Get over it. Cope. Don’t give them the finger. If
you’re lucky enough not to hit somebody or get hit, take it as a lesson and
quit doing it. There’ll be another train. Those seconds were eaten up by the
stoplight anyway. Ride a little bit further to make up the workout.
Rule Number 5: Don’t Do Anything Stupid
Emblazoned in my mind is a woman I saw going up
Broadway in Cambridge on the wrong side of the street, without a helmet and carrying
a puppy. I am not making any part of this up.

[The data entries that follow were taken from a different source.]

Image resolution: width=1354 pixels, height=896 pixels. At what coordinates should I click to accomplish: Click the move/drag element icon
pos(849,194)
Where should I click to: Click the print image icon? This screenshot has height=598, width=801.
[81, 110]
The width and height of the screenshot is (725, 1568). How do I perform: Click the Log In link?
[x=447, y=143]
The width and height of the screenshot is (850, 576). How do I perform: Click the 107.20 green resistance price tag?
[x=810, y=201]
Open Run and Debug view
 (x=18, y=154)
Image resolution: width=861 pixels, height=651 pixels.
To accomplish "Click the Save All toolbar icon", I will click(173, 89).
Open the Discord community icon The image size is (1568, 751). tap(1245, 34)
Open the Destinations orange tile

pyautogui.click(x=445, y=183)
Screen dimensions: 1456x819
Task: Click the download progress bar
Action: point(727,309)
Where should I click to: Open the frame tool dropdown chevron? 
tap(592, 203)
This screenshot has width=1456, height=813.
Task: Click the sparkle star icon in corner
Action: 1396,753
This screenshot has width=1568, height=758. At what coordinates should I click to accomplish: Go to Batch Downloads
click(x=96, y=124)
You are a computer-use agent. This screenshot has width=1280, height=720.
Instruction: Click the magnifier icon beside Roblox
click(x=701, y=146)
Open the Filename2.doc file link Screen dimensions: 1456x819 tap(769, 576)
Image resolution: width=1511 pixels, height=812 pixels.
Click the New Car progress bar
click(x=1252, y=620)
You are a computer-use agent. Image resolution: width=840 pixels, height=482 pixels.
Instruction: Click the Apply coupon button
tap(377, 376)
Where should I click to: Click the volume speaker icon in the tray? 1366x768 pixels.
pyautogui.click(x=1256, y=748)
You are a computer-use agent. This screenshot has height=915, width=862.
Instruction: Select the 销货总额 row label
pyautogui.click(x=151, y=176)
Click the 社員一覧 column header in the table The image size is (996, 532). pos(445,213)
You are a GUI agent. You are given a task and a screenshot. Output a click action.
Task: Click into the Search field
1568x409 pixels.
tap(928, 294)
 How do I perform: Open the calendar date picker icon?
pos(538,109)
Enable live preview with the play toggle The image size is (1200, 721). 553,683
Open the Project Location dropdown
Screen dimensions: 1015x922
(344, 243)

I see people willfully doing really dumb things
all the time. Riding up Charles Street the wrong way. I’m not against
disobeying traffic rules (See rule 3) but Charles Street, Boston, is a hot
street. You are asking for trouble. Remember KE=½ mv**2? That’s velocity squared. Which means if the car is
coming towards you at 30 and you’re traveling towards it at 15, the velocity of
impact is 45. If it’s the other way, the velocity of impact is 15. 225 is a lot
less than 2025.
These are my rules. They all apply to me—at one
time or another I’ve violated all of them. But that’s no reason to continue the
violation.
When I was learning to fly, one of the lessons was
about not being stupid. Every risk is statistical. So if you act irresponsibly
there’s a significant chance you’ll get away with it. The tendency is, then, to
downgrade the risk.
But the risk hasn’t changed. If there’s a 30% risk
you’re going to get clobbered by the oncoming truck and it misses it doesn’t
change the risk the next time. It’s still 30%. The only change is you have
decided the risk doesn’t apply to you.
Physics hasn’t changed. Physics always wins.